Frustrated supporters of the project at Wednesday’s meeting proposed a number of responses to Sawyer’s petition to the courts, including picketing peacefully outside Sawyer’s Smithers office, asking businesses and the local chamber of commerce in Smithers to pressure Sawyer to drop his legal challenge of the proposed pipeline.
Ross said, however, he would not support any of the proposals, choosing instead to appeal to the hearts and minds of British Columbians to overwhelmingly support the project and to put pressure on the provincial and federal governments instead.
“You’re not up against a loony environmentalist here. What this guy did is brilliant. He’s not challenging B.C. He’s using a loophole in the Endangered Species Act to challenge the pipeline,” said Ross, adding that the Act is a very powerful piece of legislation.
Ross added that while it was unlikely that Sawyer cares about the caribou, he had identified a crucial loophole to exploit.
“Nobody here has a say,” said Ross to those gathered at the meeting. “This is about the pipeline versus the caribou – the judges aren’t even going to look at us.”
He stressed that organizing protests would be extremely counterproductive.
“Protesting is wrong. People are tired of protests – Site C, Kinder Morgan. Instead, we should look at putting pressure on politicians ahead of the municipal and federal elections,” said Ross, cautioning against “waking up the environmentalists in Smithers”.
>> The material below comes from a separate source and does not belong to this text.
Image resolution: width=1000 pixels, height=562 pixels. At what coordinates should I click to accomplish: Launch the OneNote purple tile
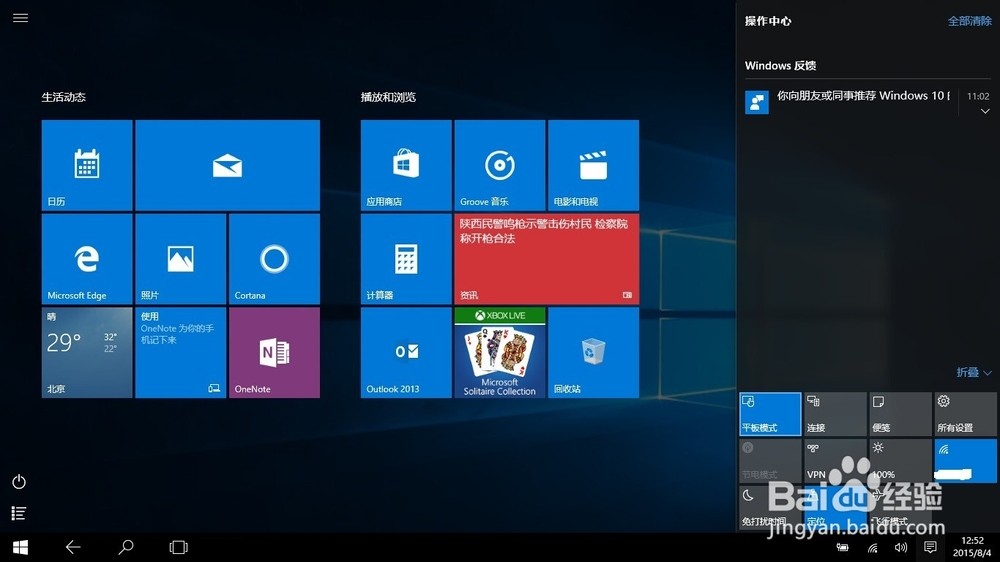pos(274,353)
He suggested instead that supporters of the project put pressure on politicians through online petitions and working with interested and affected groups like the Haisla Nation Council.
He said there were a number of BC Liberal MLAs privately backing Ross in his campaign to further LNG development in B.C.
“I have 20 BC Liberals backing me. The Shuswap MLAs are also upset,” said Ross.
He said another option would be to apply for intervener status on behalf of the province in the legal battle.
Intervener status is granted by the court when for example a case with the potential to affect First Nations’ title, rights, and interests is proceeding before a court, tribunal or board.
Ross said while the intervener route was a good way of having input on the legal case, a lot of applicants are denied by B.C. courts.
He said the Haisla Nation Council would be one of the groups he would encourage to apply for intervener status.
Meanwhile, senior TransCanada official Karl Johannson said the company is confident in the provincial approval for Coastal GasLink.
“So, although we will be obviously an interested party in any National Energy Board jurisdictional process, we consider that we have good and valid permits right now from the proper regulatory agency and we’re ready to go,” said Johannson.